**Assigned task**
Extract the data exactly, missing nothing.

**Supplied records**

────

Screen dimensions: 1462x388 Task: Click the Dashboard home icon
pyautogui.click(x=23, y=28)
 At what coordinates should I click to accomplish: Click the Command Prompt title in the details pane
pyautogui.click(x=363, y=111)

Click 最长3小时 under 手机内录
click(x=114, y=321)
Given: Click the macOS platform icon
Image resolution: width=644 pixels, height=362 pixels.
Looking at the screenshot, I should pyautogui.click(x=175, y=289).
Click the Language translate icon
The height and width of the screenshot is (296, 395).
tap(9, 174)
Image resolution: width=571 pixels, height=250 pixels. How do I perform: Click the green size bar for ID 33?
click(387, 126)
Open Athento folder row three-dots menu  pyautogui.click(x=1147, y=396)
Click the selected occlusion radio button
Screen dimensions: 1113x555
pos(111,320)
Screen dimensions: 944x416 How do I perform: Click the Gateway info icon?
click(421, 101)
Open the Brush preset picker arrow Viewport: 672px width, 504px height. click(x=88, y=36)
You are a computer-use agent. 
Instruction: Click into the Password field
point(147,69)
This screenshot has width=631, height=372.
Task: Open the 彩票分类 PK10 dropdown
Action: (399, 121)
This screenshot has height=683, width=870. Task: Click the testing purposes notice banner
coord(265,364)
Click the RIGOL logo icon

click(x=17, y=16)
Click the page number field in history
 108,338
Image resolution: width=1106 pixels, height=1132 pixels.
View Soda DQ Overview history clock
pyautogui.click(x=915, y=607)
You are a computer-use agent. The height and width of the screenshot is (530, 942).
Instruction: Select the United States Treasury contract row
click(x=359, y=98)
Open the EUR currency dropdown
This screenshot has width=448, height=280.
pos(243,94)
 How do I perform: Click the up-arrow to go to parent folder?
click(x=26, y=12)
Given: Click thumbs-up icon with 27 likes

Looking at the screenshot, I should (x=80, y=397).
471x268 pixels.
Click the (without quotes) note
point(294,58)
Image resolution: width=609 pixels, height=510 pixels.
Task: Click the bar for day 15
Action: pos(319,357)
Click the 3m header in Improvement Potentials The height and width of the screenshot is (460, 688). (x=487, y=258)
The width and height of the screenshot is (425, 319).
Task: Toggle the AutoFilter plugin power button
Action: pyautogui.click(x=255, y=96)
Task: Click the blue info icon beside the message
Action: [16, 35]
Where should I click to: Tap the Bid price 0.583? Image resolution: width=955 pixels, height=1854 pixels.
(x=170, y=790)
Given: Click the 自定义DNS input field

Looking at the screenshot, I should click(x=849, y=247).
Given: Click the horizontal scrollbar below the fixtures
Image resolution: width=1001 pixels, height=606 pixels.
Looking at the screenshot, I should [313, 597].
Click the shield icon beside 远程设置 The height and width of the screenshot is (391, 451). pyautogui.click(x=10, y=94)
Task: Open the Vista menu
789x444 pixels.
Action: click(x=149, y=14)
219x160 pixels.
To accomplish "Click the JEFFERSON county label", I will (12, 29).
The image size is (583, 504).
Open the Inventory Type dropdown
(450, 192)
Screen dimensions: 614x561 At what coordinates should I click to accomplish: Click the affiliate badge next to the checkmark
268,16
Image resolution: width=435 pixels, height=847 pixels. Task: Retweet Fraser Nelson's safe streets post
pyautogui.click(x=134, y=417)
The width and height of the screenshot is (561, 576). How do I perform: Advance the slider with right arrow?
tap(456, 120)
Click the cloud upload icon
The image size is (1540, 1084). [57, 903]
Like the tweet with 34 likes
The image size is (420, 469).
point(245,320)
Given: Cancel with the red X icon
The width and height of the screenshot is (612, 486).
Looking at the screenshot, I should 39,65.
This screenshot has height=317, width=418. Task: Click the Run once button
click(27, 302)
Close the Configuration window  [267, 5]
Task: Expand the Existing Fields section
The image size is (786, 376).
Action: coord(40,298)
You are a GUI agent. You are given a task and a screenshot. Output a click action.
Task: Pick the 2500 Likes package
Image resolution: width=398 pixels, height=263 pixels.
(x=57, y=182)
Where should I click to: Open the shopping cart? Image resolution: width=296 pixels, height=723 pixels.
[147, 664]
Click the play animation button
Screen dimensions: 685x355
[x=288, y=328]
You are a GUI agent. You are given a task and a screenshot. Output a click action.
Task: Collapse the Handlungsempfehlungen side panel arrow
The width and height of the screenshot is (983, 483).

────

**Reply to the task**
Screen dimensions: 1462x388 Task: Click the Dashboard home icon
pyautogui.click(x=23, y=28)
 At what coordinates should I click to accomplish: Click the Command Prompt title in the details pane
pyautogui.click(x=363, y=111)

Click 最长3小时 under 手机内录
click(x=114, y=321)
Given: Click the macOS platform icon
Image resolution: width=644 pixels, height=362 pixels.
Looking at the screenshot, I should pyautogui.click(x=175, y=289).
Click the Language translate icon
The height and width of the screenshot is (296, 395).
tap(9, 174)
Image resolution: width=571 pixels, height=250 pixels. How do I perform: Click the green size bar for ID 33?
click(387, 126)
Open Athento folder row three-dots menu  pyautogui.click(x=1147, y=396)
Click the selected occlusion radio button
Screen dimensions: 1113x555
pos(111,320)
Screen dimensions: 944x416 How do I perform: Click the Gateway info icon?
click(421, 101)
Open the Brush preset picker arrow Viewport: 672px width, 504px height. click(x=88, y=36)
You are a computer-use agent. 
Instruction: Click into the Password field
point(147,69)
This screenshot has width=631, height=372.
Task: Open the 彩票分类 PK10 dropdown
Action: (399, 121)
This screenshot has height=683, width=870. Task: Click the testing purposes notice banner
coord(265,364)
Click the RIGOL logo icon

click(x=17, y=16)
Click the page number field in history
 108,338
Image resolution: width=1106 pixels, height=1132 pixels.
View Soda DQ Overview history clock
pyautogui.click(x=915, y=607)
You are a computer-use agent. The height and width of the screenshot is (530, 942).
Instruction: Select the United States Treasury contract row
click(x=359, y=98)
Open the EUR currency dropdown
This screenshot has width=448, height=280.
pos(243,94)
 How do I perform: Click the up-arrow to go to parent folder?
click(x=26, y=12)
Given: Click thumbs-up icon with 27 likes

Looking at the screenshot, I should (x=80, y=397).
471x268 pixels.
Click the (without quotes) note
point(294,58)
Image resolution: width=609 pixels, height=510 pixels.
Task: Click the bar for day 15
Action: pos(319,357)
Click the 3m header in Improvement Potentials The height and width of the screenshot is (460, 688). (x=487, y=258)
The width and height of the screenshot is (425, 319).
Task: Toggle the AutoFilter plugin power button
Action: pyautogui.click(x=255, y=96)
Task: Click the blue info icon beside the message
Action: [16, 35]
Where should I click to: Tap the Bid price 0.583? Image resolution: width=955 pixels, height=1854 pixels.
(x=170, y=790)
Given: Click the 自定义DNS input field

Looking at the screenshot, I should click(x=849, y=247).
Given: Click the horizontal scrollbar below the fixtures
Image resolution: width=1001 pixels, height=606 pixels.
Looking at the screenshot, I should [313, 597].
Click the shield icon beside 远程设置 The height and width of the screenshot is (391, 451). pyautogui.click(x=10, y=94)
Task: Open the Vista menu
789x444 pixels.
Action: click(x=149, y=14)
219x160 pixels.
To accomplish "Click the JEFFERSON county label", I will (12, 29).
The image size is (583, 504).
Open the Inventory Type dropdown
(450, 192)
Screen dimensions: 614x561 At what coordinates should I click to accomplish: Click the affiliate badge next to the checkmark
268,16
Image resolution: width=435 pixels, height=847 pixels. Task: Retweet Fraser Nelson's safe streets post
pyautogui.click(x=134, y=417)
The width and height of the screenshot is (561, 576). How do I perform: Advance the slider with right arrow?
tap(456, 120)
Click the cloud upload icon
The image size is (1540, 1084). [57, 903]
Like the tweet with 34 likes
The image size is (420, 469).
point(245,320)
Given: Cancel with the red X icon
The width and height of the screenshot is (612, 486).
Looking at the screenshot, I should 39,65.
This screenshot has height=317, width=418. Task: Click the Run once button
click(27, 302)
Close the Configuration window  [267, 5]
Task: Expand the Existing Fields section
The image size is (786, 376).
Action: coord(40,298)
You are a GUI agent. You are given a task and a screenshot. Output a click action.
Task: Pick the 2500 Likes package
Image resolution: width=398 pixels, height=263 pixels.
(x=57, y=182)
Where should I click to: Open the shopping cart? Image resolution: width=296 pixels, height=723 pixels.
[147, 664]
Click the play animation button
Screen dimensions: 685x355
[x=288, y=328]
You are a GUI agent. You are given a task and a screenshot. Output a click action.
Task: Collapse the Handlungsempfehlungen side panel arrow
The width and height of the screenshot is (983, 483).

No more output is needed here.